Vou começar por partilhar a minha experiência de uma apresentação numa escola chinesa.

Mal chegamos à porta da escola, está à nossa espera uma funcionária que nos cumprimenta de forma calorosa, exibindo um enorme sorriso.

Somos levados ao gabinete do Director da escola, que nos recebe com a mesma simpatia, embora já de forma mais reservada. Sentamo-nos e tomamos um chá, trocamos os cartões e conversamos protocolarmente.

O Director leva-nos ao anfiteatro, onde está já tudo pronto para a apresentação: computador com o ficheiro Power Point que a Keily fez chegar com antecedência; projector já ligado; mesa no palco com flores e etiquetas onde se lêem os nossos nomes, indicando os respectivos lugares; e alunos, muitos alunos, centenas de alunos. e também professores. Todos já sentadinhos à nossa espera. Batem palmas quando entramos no anfiteatro.

O Director faz um breve discurso. Mais palmas. Passa-me a palavra e faço então a minha apresentação. Chego ao fim e pergunto se alguém tem dúvidas. Levantam-se logo vários braços. Uma a uma, vou respondendo às perguntas, todas elas interessantes. No fim, o Director toma a palavra, agradece a todos e fecha a sessão. Acompanha-nos até à porta da escola. Despedimo-nos cordialmente.

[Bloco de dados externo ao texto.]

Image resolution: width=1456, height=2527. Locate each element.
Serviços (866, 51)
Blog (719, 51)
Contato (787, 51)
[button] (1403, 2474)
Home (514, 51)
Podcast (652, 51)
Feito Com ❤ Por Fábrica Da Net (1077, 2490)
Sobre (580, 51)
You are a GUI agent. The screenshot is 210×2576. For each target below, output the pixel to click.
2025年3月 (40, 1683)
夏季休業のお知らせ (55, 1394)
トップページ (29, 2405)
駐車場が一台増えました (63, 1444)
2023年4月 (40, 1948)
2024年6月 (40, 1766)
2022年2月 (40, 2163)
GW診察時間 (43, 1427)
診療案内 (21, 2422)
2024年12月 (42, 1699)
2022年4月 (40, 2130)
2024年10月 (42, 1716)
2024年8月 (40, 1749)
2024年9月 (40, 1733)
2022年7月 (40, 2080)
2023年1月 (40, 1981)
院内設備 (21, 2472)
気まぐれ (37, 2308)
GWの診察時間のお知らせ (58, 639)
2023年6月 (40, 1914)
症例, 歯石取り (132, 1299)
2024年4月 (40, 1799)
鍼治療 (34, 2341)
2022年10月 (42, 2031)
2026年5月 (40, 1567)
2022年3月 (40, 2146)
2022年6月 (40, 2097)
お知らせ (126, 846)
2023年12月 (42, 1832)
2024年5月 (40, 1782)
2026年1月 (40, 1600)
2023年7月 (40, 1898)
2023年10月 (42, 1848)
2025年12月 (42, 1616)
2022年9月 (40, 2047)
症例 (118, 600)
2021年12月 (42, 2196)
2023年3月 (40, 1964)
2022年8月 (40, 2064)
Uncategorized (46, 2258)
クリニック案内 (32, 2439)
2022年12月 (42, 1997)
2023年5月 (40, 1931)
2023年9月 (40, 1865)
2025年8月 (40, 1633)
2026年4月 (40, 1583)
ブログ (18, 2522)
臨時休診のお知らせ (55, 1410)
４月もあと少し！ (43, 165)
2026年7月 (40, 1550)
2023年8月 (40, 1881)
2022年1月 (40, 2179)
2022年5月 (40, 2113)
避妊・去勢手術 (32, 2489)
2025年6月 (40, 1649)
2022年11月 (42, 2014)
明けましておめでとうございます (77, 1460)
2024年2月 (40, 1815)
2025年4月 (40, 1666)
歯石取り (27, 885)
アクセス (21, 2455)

“Keily, correu mesmo bem, não foi? Nunca pensei que os alunos pudessem demonstrar tanto interesse pelo nosso projecto!” disse eu, satisfeito, à minha colega.

“Ritchie, tu de facto não nos conheces… Isto aqui é assim: mal informámos que vínhamos fazer uma apresentação, os professores agendaram para trabalho de casa que cada aluno preparasse pelo menos três perguntas. Os professores depois analisaram as perguntas, filtraram e escolheram as mais interessantes e menos embaraçosas para nós, as menos kám kái. Antes de cá chegarmos, já estava combinado quem perguntava o quê. Não percebes mesmo nada disso pá…” respondeu-me a Keily, em jeito de troça.

Agora a apresentação numa escola portuguesa.

Chegamos à porta da escola e não está lá ninguém para nos receber. Dirigimo-nos então à secretaria. “Apresentação? Que apresentação? Não sei de nada…”.

Aparece um professor, simpático, que se oferece para tratar do assunto. Leva-nos ao anfiteatro, que está vazio. Não está lá nenhum equipamento montado. Dou uma ajuda na instalação do projector e do computador, que entretanto alguém trouxe.

“Olhe, falta um cabo de ligação ao projector, este aqui não dá.” “Bolas, precisamos de uma extensão, o cabo não chega lá.” Não há stress. Foi tudo resolvido, agora só falta a assistência.

O professor, despachado, vai ao recreio da escola. “Ó vocês aí, vá! e vocês também, esse grupinho, venham cá! Vamos assistir a uma apresentação.” Pronto, já temos assistência. entretanto vieram mais uns professores.

“Posso?”, pergunto ao professor. “sim, força!”. Faço então a minha apresentação. Chego ao fim e pergunto se há questões a levantar.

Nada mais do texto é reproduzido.